*TEKS SUMBER*.
LOGISTIKNEWS.ID – Pelaku bisnis yang tergabung dalam Asosiasi Perusahaan Bongkar Muat Indonesia (APBMI) Provinsi Jambi dan Asosiasi Forwarder dan Logistik Indonesia (ALFI) Jambi, mendorong optimalisasi Sabak Port atau Pelabuhan Muara Sabak – Jambi dapat segera berperan melayani kegiatan peti kemas.
Namun, ALFI maupun APBMI Jambi mengemukakan layanan tersebut bisa direalisasikan jika tarif angkut pengapalan maupun tarif angkutan daratnya (trucking) lebih efisien ketimbang melalui pelabuhan Talang Duku-Jambi.
“Kalau freight-nya bisa lebih murah ketimbang di Pelabuhan Talang Duku, kemungkinan besar pemilik barang mengalihkan kegiatannya peti kemas-nya ke pelabuhan Muara Sabak,” ujar Ketua ALFI Provinsi Jambi, Yoga Adhitiya Kurniawan dan Ketua Asosiasi Perusahaan Bongkar Muat Indonesia (APBMI) Provinsi Jambi, M. Ihsan Syafitri, saat ditemui di Jambi, pada Senin malam (25/11/2024).
Keduanya berpendapat untuk mendongkrak kinerja ekspor impor dan logistik di Jambi, maka diperlukan pelabuhan Samudera berkelas Internasional sebagai pintu ekspor impor Provinsi Jambi, dan hal ini hanya bisa diwujudkan melalui Muara Sabak.
ALFI maupun APBMI menilai, salah satu penyebab merosotnya aktivitas ekspor impor di pelabuhan Jambi saat ini lantaran ketatnya persaingan tarif angkut (freight) kapal pengangkut kargo/peti kemas dari dan ke Jambi yang lebih mahal ketimbang melalui pelabuhan Panjang Lampung, Palembang maupun Tanjung Priok Jakarta.
“Pelindo (Pelabuhan Indonesia) sebaiknya mulai memikirkan bagaimana memasang atau mendatangkan crane petikemas ke Muara Sabak,” ujar Ihsan.
Sedangkan Ketua ALFI Provinsi Jambi, Yoga Adhitiya Kurniawan, mengatakan tarif trucking dari dan ke Muara Sabak sudah pasti akan lebih mahal lantaran hinterland pendukung (industri maupun konsumsi) berada di Kota Jambi.

*DAFTAR TUGAS*.
• a. Tuliskan kembali seluruh baris entri tanpa mengubah satu kata pun, dan jangan sertakan gambarnya.
• b. Teruskan teks tentang Pelabuhan Muara Sabak, dimulai sesudah kalimat terakhirnya.
Teks dan entri ini diambil dari sumber yang berlainan.

(Data Tersimpan)
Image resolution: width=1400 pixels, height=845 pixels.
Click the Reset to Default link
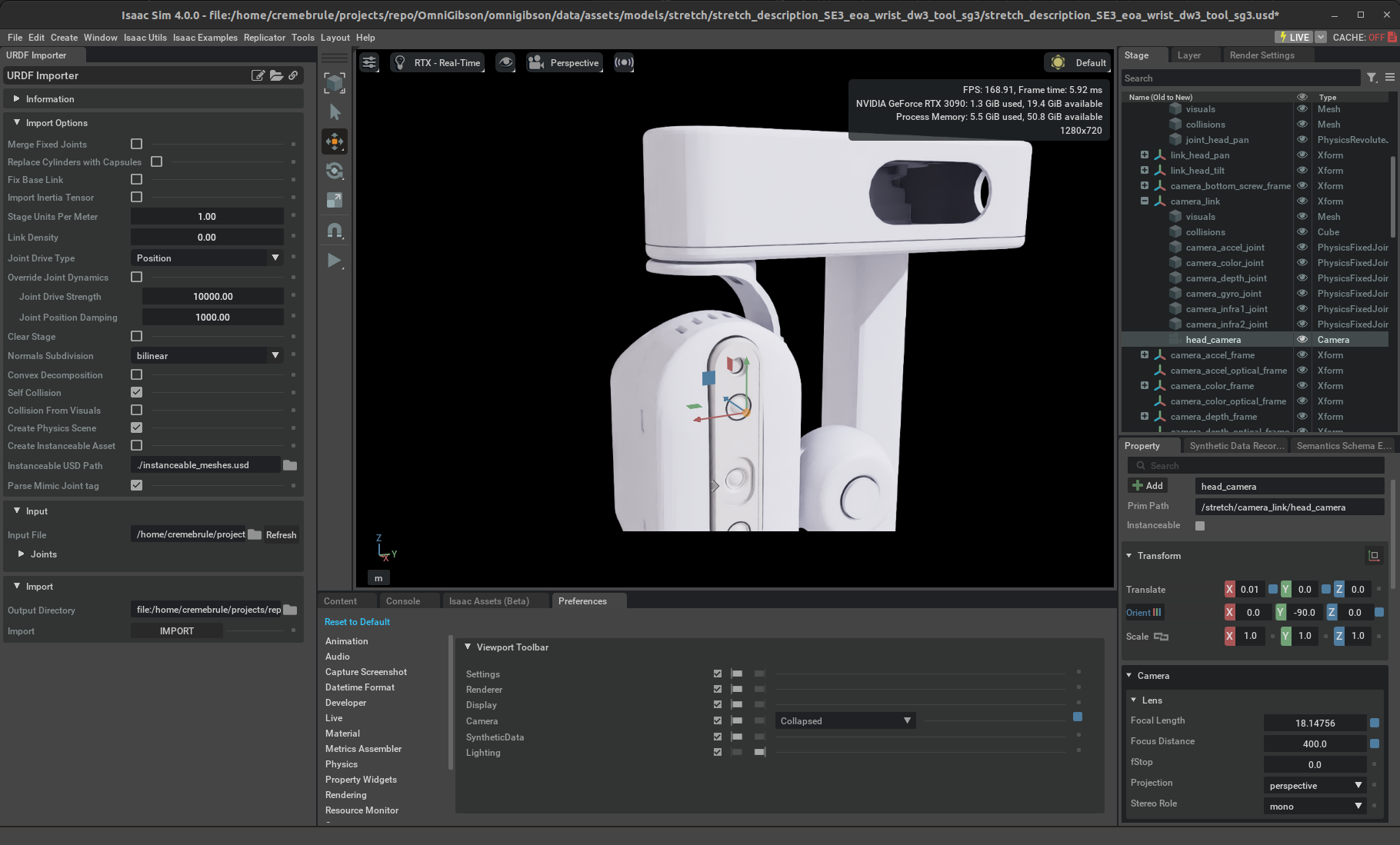coord(357,622)
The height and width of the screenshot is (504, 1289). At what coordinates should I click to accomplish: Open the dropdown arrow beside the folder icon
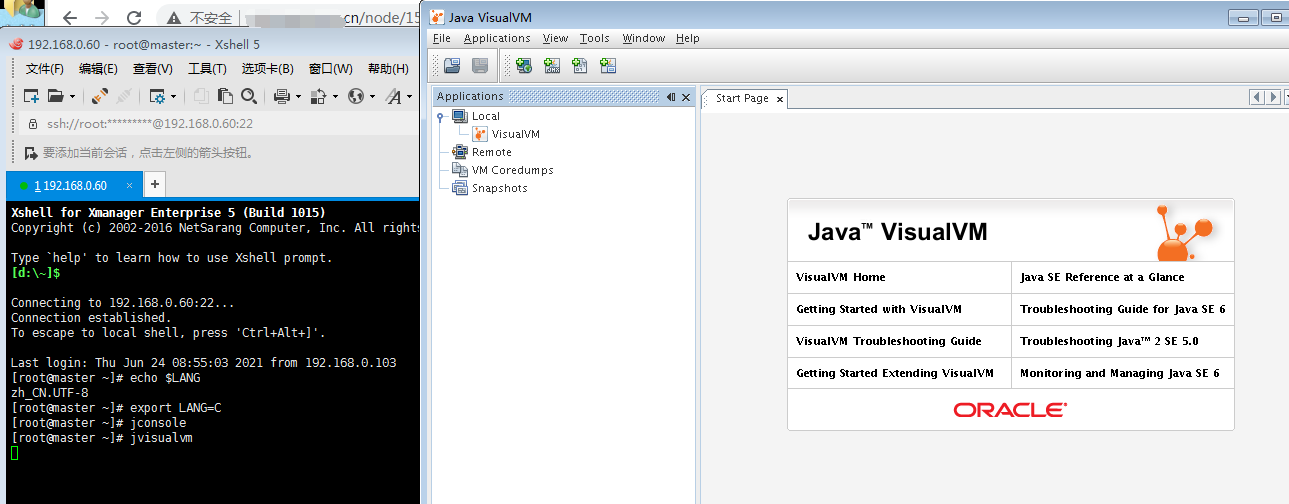tap(71, 97)
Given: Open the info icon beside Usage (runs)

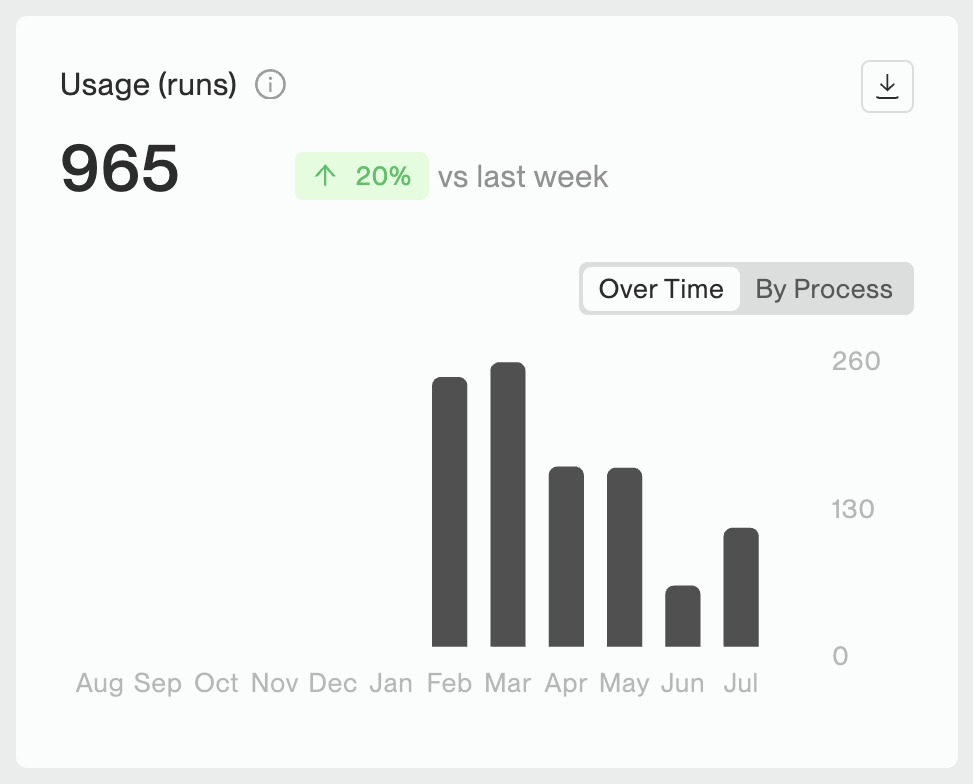Looking at the screenshot, I should pos(271,84).
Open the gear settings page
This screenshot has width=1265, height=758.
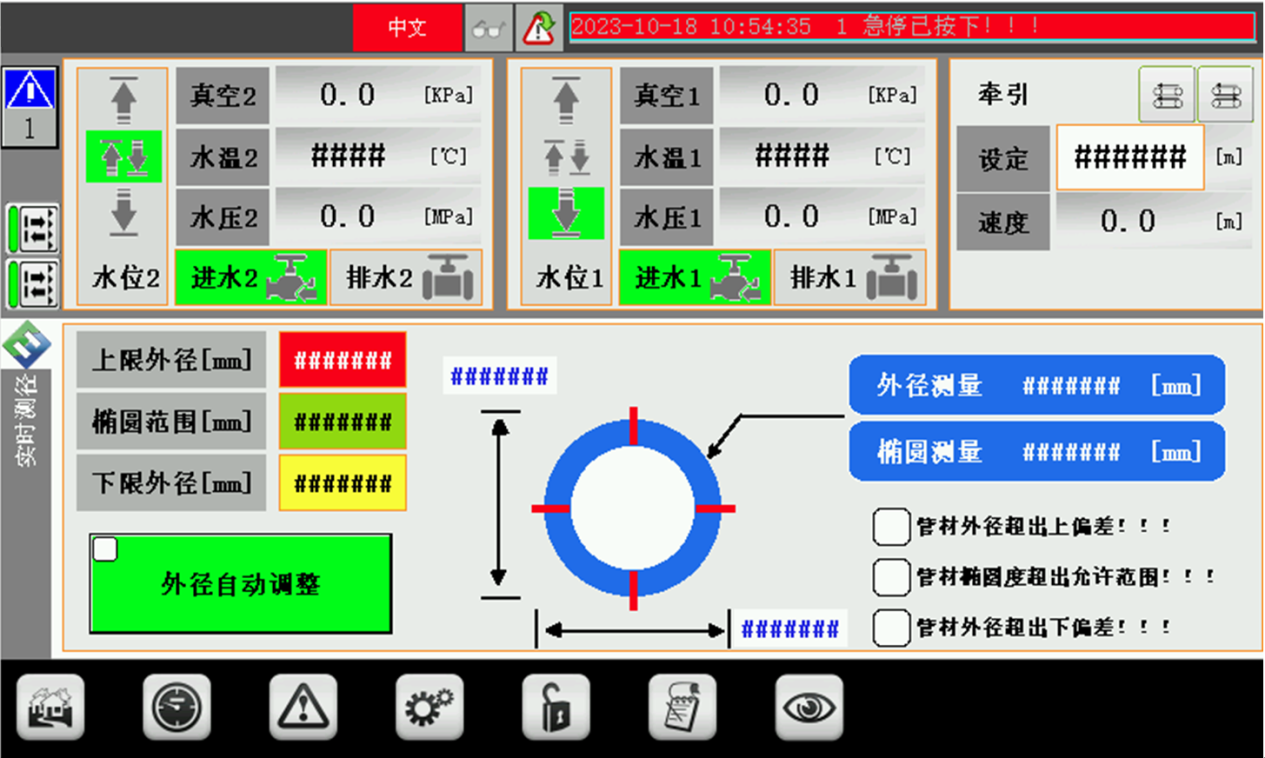click(x=429, y=708)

*HASIL TIAP TUGAS*.
• a.
Image resolution: width=1400 pixels, height=845 pixels.
Click the Reset to Default link
coord(357,622)
The height and width of the screenshot is (504, 1289). At what coordinates should I click to accomplish: Open the dropdown arrow beside the folder icon
tap(71, 97)
Given: Open the info icon beside Usage (runs)

Looking at the screenshot, I should pos(271,84).
Open the gear settings page
This screenshot has width=1265, height=758.
click(x=429, y=708)

• b.
“Nah, agar Muara Sabak bisa efisien, maka untuk freight kapal mesti lebih murah karena volume peti kemas bisa diangkut lebih banyak menggunakan kapal ketimbang melalui Talang Duku yang hanya bisa menggunakan Tongkang akibat draft dan alurnya terbatas,” ujar Yoga.
Dia juga mengemukakan, salah satu penyebab lesunya ekspor via Jambi karena adanya kenaikan pajak ekspor terhadap salah satu komoditi yakni limbah sawit (turunan CPO) yang sebelumnya hanya 5% kini menjadi 40%.
Berdasarkan data IPC Terminal Peti Kemas (IPC TPK), pada Oktober 2024 tercatat kinerja IPC Terminal Petikemas Area Jambi sebesar 2.770 twenty foot equivalent units (TEUs), atau tumbuh 11% dibandingkan periode yang sama di tahun sebelumnya sebesar 2.490 TEUs.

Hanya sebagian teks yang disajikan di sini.